TÜSİAD Yönetim Kurulu Başkanı Erol Bilecik, AA Finans Masası’na konuk oldu. Türkiye’nin kesinlikle kalıcı düşük enflasyona sahip olması gerektiğini vurgulayan Bilecik, “Bu başka türlü yolu olmayan bir nokta. Şunun da altını çizmek isterim; isteyip de enflasyonu düşüremeyen ülke yoktur. Ama bunun için iş dünyası, kamu, yani resmin içerisinde yer alan ekosistemin tamamının kararlı bir mücadele platformu dahilinde olması gerekir.” diye konuştu. Finansman maliyetlerindeki artışın bu yıl şirketlerin karlılığını ne ölçüde etkileyeceğine yönelik soru üzerine Bilecik, geçen yıllarda özellikle enflasyonu bir miktar yukarı çektiren talep yönlü muhtelif kaldıraçlar olduğunu, bu kaldıraçlardan artık vazgeçmek gerektiğini ifade etti. Bu kaldıraçların enflasyonu artırdığı gibi, aynı zamanda finansman maliyetlerini fevkalade yukarı çeken noktalar olduğunu dile getiren Bilecik, şunları kaydetti:
"ÖNEMLİ SIKINTI YAŞANIYOR"
“Bugün özel şirketlerin bilançolarına baktığımız zaman, kazançları, finansman gider kalemine kadar son derece olumlu. Ama finansman giderlerini ortaya kattığınız zaman, vergi öncesi kar veya vergi sonrası kar dediğimiz neredeyse bütün kalemlerde müthiş bir erozyona uğrama durumu söz konusu. Bugün finansmana ulaşımda şundan dolayı önemli bir sıkıntı yaşanıyor; özel sektörün daha fazla döviz borçlanmasının içine girdiği bir tablo görüyoruz. Burada genellikle bir sorgulama oluyor; neden TL değil? Ama asıl sorulması gereken soru şu; neden acaba özel sektör dövizle borçlanmayı daha fazla tercih ediyor. Baktığınız zaman bu konularda TL sağlayıcısı kurumların, yapıların, TL’deki finansın çok sığ, maliyetlerin ise çok yüksek olduğunu görüyoruz. Yani bugün TL parası sahibi olan kurumların da enflasyon hedeflemesinden sıkıntıları olduğu için daha yüksek bir fiyatla bu paraları satma ihtiyacı olduğunu görüyoruz. Yani dövizdeki yapının da bir miktar ondan dolayı hala kalıcı bir şekilde devam ettiğini görüyoruz. Yani özel sektörün o anlamda sıkıntılı bir tablodan geçtiği kesin. İster istemez yeni yapılandırmalar, refinansman gibi birtakım modellere daha fazla ihtiyaç olduğu bir süreç yapıyoruz.”

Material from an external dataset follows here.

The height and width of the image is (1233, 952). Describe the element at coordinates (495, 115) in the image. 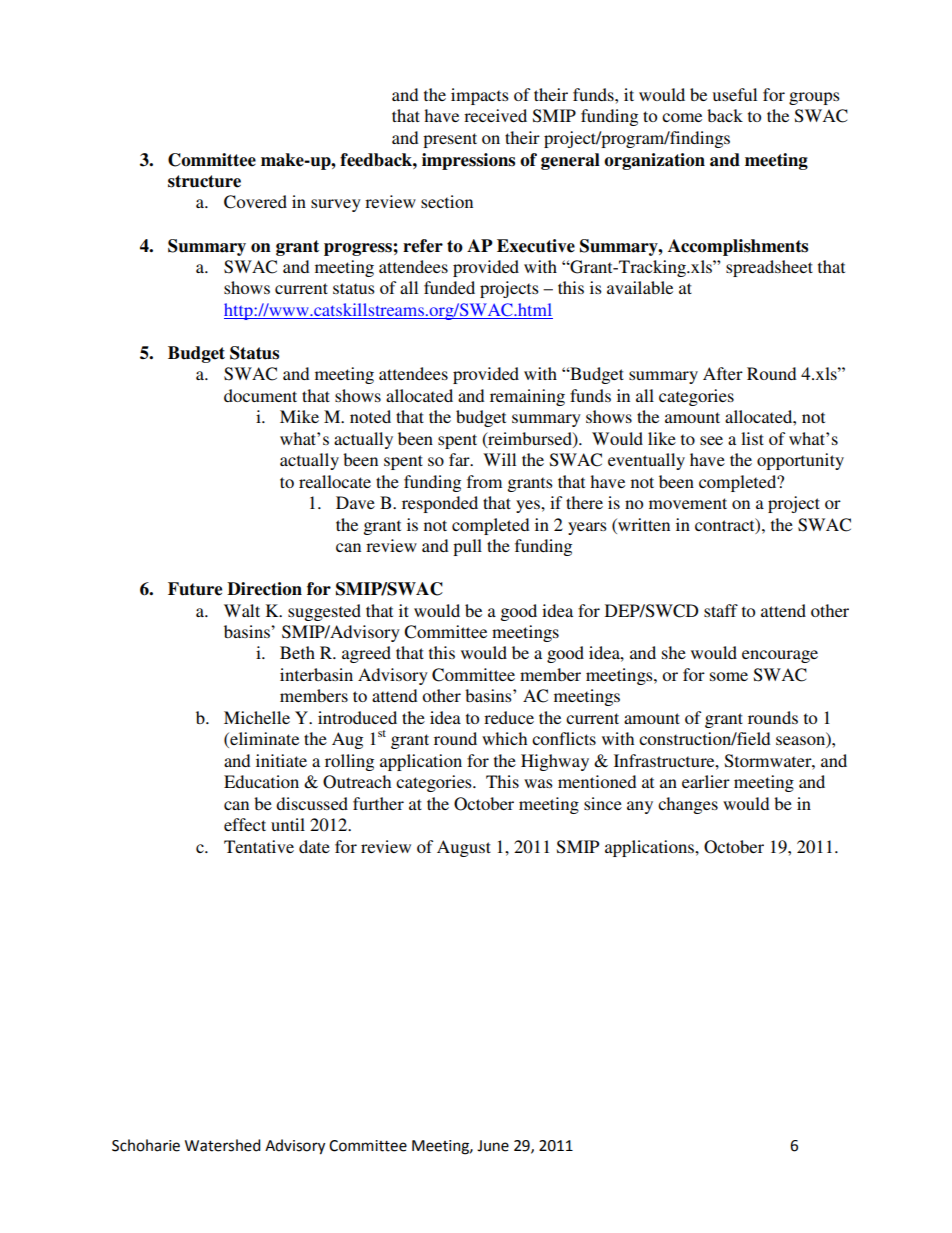

I see `received` at that location.
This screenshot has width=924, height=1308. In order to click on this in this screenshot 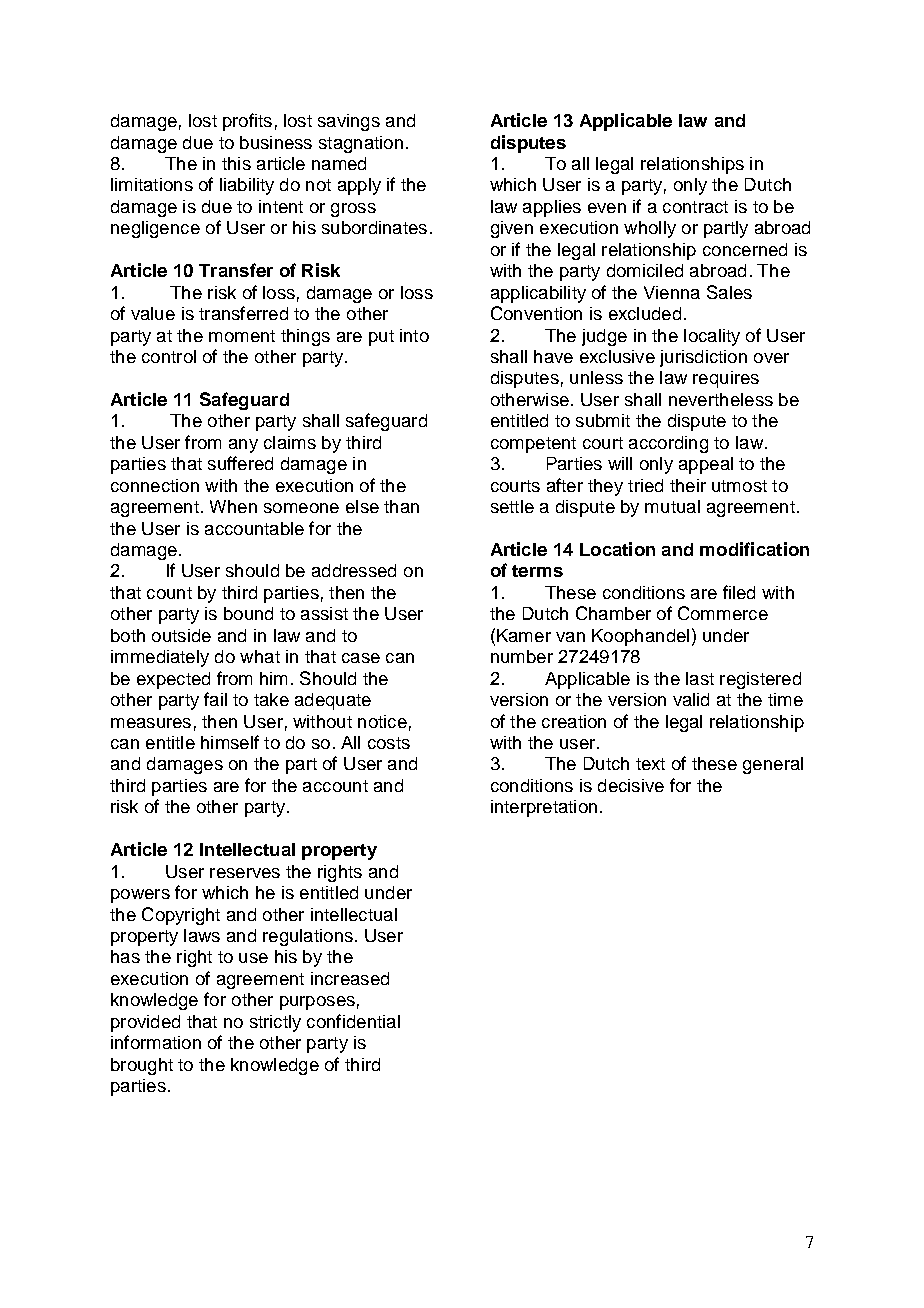, I will do `click(236, 163)`.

“CARİ AÇIK YÜZDE 6’NIN ALTINA DÜŞEBİLİR”
Bilecik, yıl sonu ekonomik büyüme tahminlerine ilişkin soru üzerine, TÜSİAD olarak özellikle 24 Haziran’dan sonra ekonomik tahminlerini tekrar güncellediklerini aktararak, “Biz bu yılın özellikle ikinci döneminin çok rahat bir dönem olmayacağını zaten söylüyorduk. Ama yine de ülke büyümesinin kati surette yüzde 4’lerin altında olmayacağını düşünüyoruz. Böyle baktığınız zaman bu ılımlı ve dengeli bir büyüme içinde aslında son derece makul bir hedef olabilir diye düşünüyoruz.” ifadelerini kullandı. Enflasyonda yüzde 14’ler civarında bir beklentileri olduğunu belirten Bilecik, ithalatın bir miktar geriye düşeceğini varsayarak cari açığın da yüzde 6’nın altına düşebileceğini, bunu üzerine katiyyen geçmeyeceğini düşündüklerini bildirdi.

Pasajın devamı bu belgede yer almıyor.